Try it:
Would you please copy every line below that includes the string "computer"?

(Dataset entries)

◆ ◆ ◆ ◆ ◆

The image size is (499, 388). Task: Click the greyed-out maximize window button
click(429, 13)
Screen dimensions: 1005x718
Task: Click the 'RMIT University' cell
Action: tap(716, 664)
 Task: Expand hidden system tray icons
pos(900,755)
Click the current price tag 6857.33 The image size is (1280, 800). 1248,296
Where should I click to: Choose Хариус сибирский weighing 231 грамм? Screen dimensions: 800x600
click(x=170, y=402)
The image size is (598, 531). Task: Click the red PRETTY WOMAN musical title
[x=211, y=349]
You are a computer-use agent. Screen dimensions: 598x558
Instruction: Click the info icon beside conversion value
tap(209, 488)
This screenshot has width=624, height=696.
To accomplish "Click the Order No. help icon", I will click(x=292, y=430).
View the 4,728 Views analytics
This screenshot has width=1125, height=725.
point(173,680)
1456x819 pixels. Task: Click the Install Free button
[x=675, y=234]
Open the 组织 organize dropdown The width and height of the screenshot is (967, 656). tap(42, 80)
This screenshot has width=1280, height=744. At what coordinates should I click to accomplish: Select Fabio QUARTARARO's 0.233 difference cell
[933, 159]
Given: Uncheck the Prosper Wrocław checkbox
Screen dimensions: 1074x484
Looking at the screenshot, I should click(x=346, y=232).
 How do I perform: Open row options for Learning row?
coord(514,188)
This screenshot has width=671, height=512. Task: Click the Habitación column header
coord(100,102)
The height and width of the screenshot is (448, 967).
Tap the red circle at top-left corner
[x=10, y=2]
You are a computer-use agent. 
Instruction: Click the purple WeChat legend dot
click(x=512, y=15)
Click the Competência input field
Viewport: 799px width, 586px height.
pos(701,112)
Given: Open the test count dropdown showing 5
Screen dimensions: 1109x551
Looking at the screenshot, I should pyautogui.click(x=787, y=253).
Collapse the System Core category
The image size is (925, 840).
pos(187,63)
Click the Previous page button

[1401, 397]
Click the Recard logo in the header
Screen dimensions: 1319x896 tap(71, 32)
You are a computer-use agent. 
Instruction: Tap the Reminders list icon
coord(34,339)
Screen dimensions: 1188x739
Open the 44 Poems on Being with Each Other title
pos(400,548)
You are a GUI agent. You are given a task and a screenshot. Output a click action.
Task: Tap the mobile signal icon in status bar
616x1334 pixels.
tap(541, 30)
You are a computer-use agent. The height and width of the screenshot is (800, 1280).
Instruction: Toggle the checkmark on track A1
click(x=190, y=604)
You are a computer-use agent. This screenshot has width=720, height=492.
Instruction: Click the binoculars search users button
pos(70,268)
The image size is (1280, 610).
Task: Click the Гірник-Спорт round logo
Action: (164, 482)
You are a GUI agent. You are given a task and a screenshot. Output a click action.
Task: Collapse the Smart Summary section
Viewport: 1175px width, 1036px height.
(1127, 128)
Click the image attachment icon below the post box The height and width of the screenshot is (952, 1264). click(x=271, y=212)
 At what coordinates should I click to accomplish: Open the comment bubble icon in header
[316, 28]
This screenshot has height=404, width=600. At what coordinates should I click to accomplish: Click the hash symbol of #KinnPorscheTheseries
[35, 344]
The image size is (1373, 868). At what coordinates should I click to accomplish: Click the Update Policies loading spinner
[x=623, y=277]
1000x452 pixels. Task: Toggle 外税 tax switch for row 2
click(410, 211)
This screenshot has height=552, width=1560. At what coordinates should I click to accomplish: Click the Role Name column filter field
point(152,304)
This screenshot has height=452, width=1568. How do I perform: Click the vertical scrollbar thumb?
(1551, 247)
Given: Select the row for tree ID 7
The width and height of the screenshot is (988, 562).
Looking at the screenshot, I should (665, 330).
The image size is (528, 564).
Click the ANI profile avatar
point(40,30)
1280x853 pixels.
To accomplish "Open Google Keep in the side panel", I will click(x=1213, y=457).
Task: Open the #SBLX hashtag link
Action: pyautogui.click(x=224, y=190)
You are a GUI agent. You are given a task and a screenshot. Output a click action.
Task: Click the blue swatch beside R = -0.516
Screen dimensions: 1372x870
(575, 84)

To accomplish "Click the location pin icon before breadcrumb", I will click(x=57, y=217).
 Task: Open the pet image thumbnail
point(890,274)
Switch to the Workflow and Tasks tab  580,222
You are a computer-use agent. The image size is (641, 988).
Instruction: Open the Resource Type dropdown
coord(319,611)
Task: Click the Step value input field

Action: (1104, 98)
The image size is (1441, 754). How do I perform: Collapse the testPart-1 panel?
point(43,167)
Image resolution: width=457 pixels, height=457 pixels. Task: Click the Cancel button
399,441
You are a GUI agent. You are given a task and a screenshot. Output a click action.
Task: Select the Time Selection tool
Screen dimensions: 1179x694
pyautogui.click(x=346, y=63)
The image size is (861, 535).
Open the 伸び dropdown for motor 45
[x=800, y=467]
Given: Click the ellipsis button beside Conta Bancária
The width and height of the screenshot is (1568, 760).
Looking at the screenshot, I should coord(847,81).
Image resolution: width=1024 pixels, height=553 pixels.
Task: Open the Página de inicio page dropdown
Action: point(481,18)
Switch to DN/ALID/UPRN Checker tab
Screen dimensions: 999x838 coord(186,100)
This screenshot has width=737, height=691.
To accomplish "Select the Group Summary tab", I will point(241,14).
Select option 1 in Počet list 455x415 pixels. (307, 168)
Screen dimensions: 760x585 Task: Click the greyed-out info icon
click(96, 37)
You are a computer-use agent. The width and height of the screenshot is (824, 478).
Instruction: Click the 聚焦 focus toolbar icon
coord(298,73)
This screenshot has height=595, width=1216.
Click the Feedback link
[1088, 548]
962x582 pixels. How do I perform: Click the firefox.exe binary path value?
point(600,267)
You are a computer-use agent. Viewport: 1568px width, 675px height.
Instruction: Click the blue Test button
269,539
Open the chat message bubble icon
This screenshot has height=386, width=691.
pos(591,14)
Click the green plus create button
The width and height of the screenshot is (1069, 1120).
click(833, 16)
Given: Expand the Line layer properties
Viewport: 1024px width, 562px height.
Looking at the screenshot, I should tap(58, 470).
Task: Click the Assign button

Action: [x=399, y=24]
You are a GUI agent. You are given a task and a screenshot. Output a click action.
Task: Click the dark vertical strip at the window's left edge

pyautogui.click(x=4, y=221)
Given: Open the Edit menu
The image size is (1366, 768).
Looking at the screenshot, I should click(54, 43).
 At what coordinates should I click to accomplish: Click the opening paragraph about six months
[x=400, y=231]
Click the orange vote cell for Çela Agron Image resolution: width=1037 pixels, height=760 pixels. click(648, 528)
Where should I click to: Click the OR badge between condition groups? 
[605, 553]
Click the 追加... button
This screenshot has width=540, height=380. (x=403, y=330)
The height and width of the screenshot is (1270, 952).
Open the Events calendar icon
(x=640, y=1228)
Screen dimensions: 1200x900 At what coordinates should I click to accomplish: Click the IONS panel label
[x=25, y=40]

◆ ◆ ◆ ◆ ◆

Solution:
You are a computer-use agent. Screen dimensions: 598x558
You are a computer-use agent. 
You are a computer-use agent. 
You are a computer-use agent. The height and width of the screenshot is (800, 1280).
You are a computer-use agent. This screenshot has width=720, height=492.
You are a computer-use agent. The image size is (641, 988).
You are a computer-use agent. The width and height of the screenshot is (824, 478).
You are a computer-use agent. Viewport: 1568px width, 675px height.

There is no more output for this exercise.